TASK BRIEF. Establish how many lines of the material below contain the string "agent". Return that number by itself.

DATA TO PROCESS.
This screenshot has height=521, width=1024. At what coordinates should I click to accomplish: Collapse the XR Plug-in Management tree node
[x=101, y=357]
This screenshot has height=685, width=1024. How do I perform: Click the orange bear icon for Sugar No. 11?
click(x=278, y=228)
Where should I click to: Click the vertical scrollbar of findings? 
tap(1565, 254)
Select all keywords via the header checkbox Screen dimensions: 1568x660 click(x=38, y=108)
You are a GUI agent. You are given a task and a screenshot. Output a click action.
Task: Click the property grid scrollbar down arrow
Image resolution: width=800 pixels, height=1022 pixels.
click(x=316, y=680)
* * *
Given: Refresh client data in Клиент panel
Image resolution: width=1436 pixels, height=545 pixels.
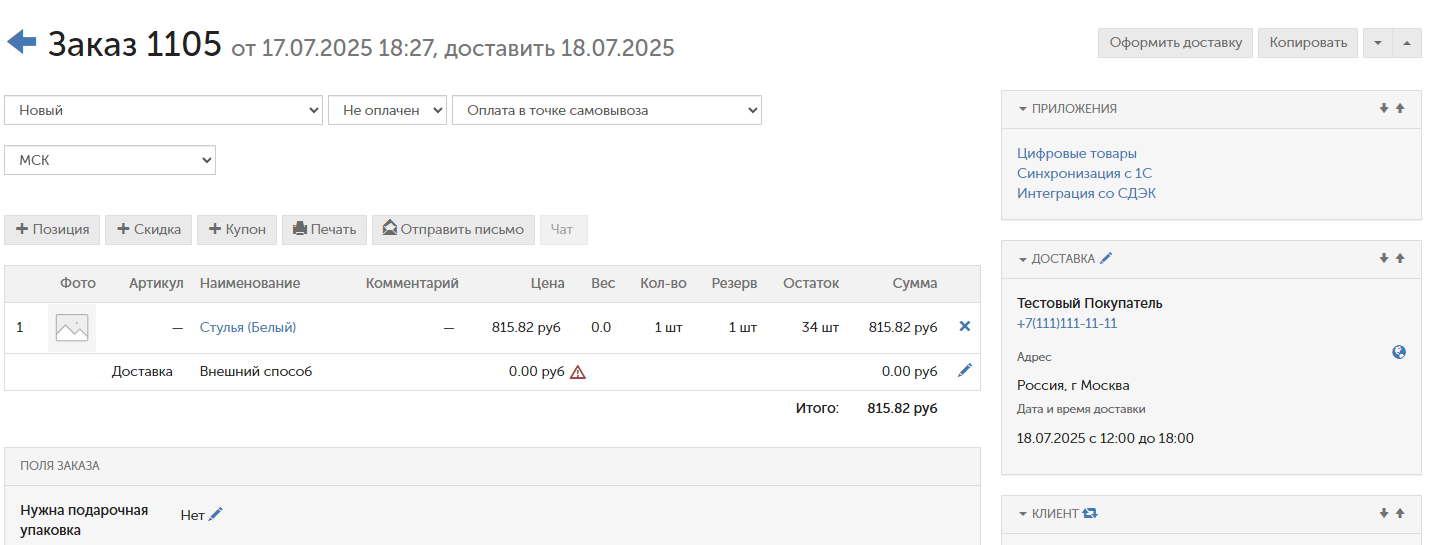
...
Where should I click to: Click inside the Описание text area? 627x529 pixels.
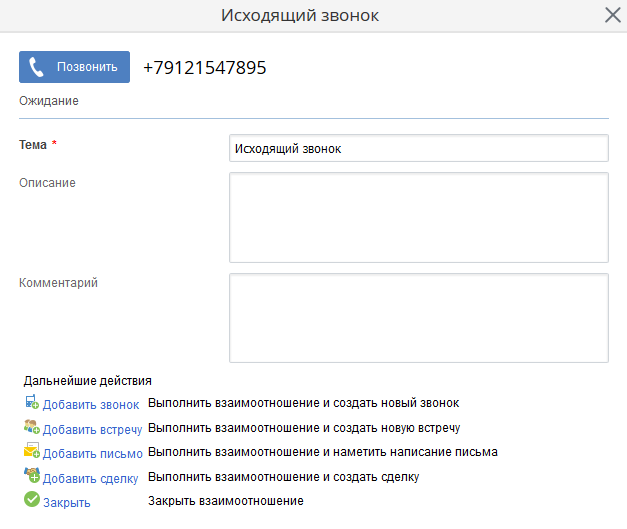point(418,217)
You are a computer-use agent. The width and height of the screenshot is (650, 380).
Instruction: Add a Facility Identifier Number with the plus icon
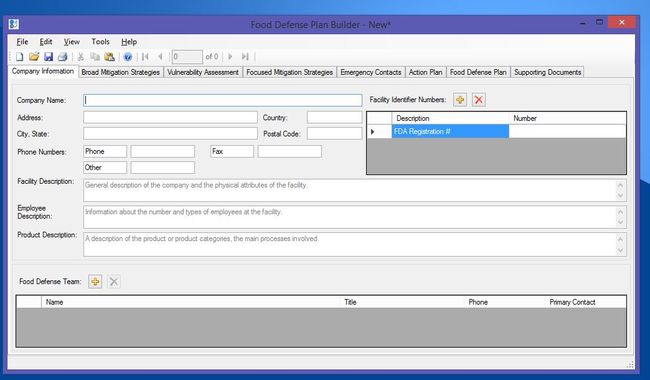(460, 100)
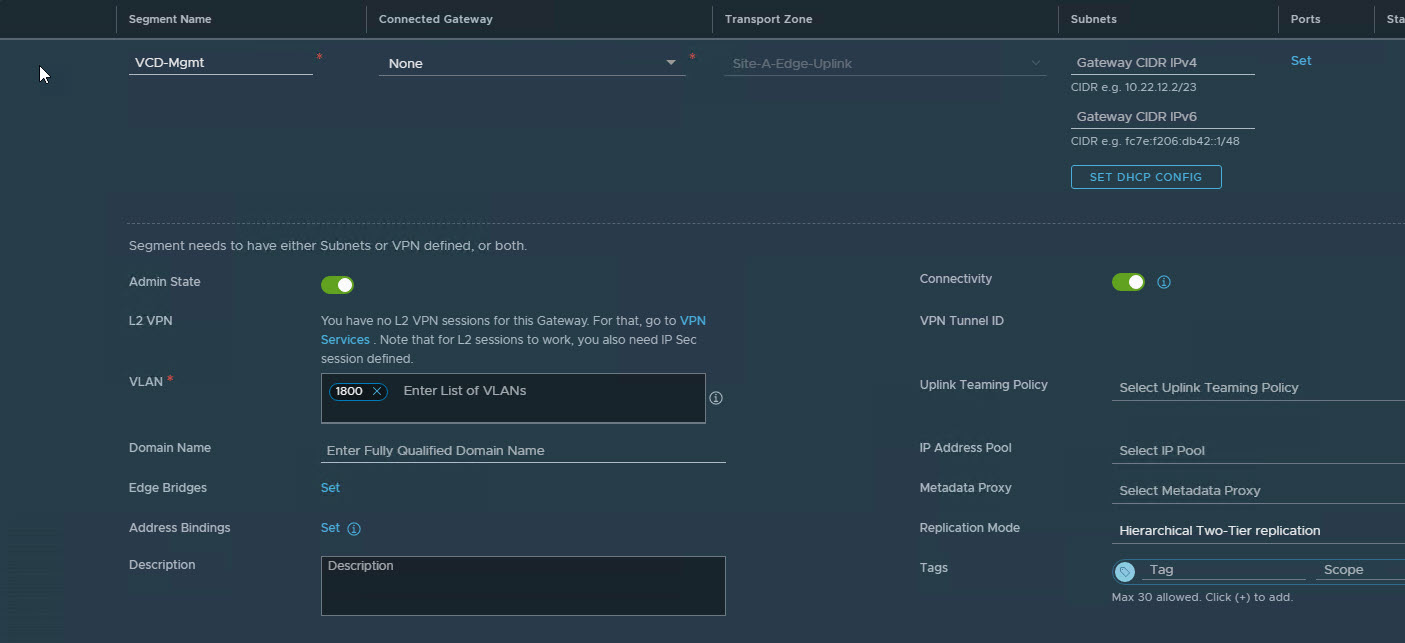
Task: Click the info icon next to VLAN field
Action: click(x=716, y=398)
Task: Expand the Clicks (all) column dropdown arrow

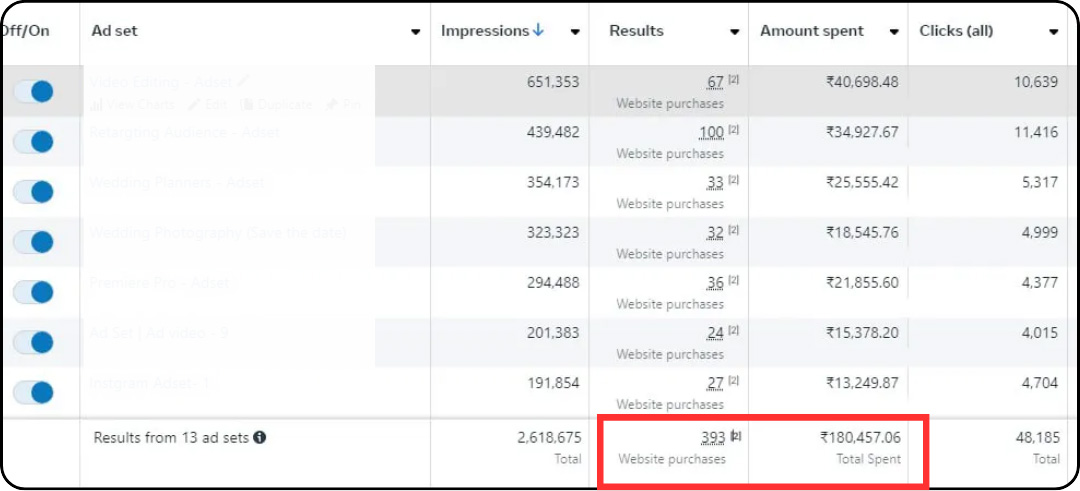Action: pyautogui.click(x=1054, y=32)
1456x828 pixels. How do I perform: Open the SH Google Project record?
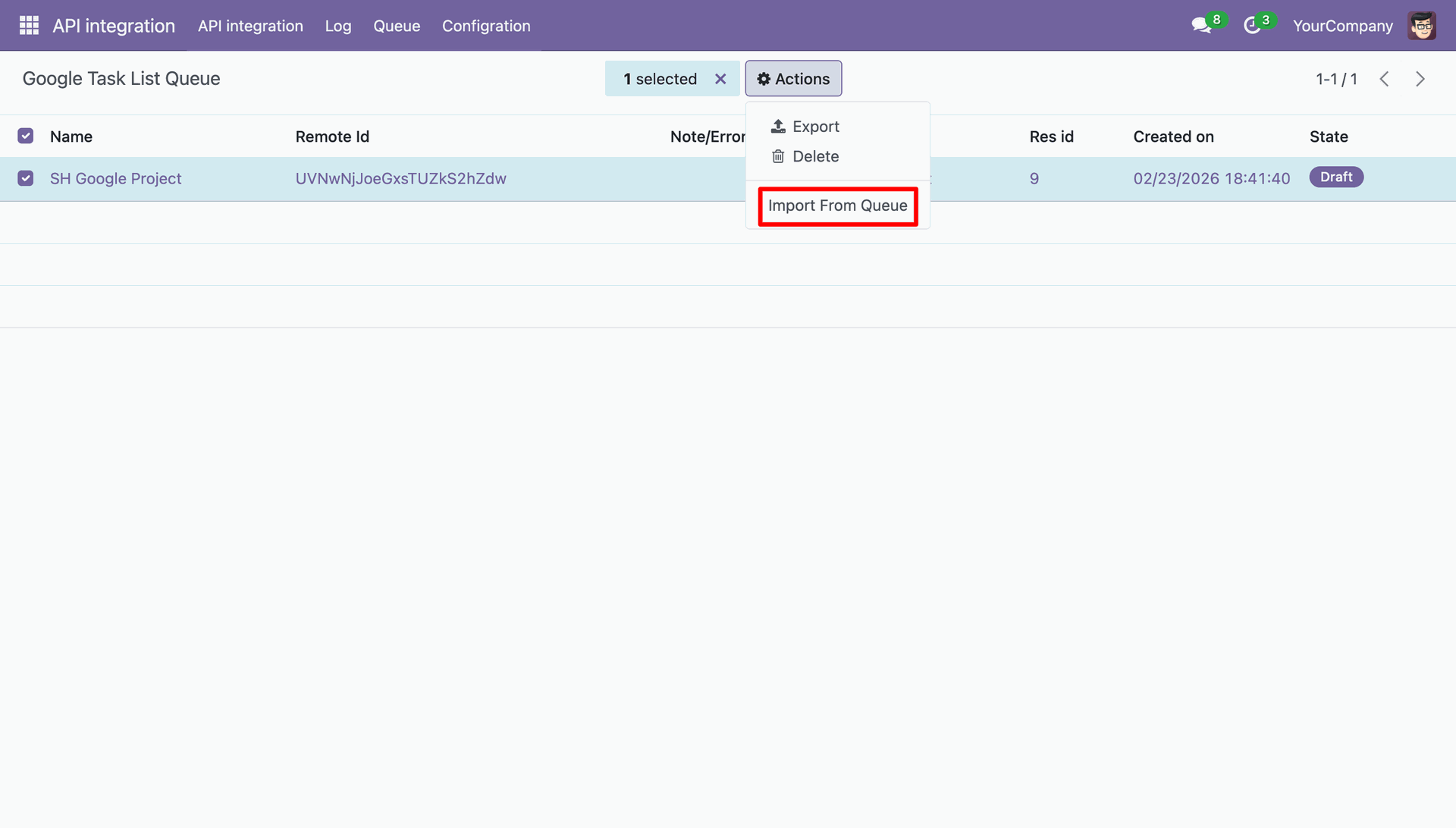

RESPONSE FOR THIS EXERCISE. 2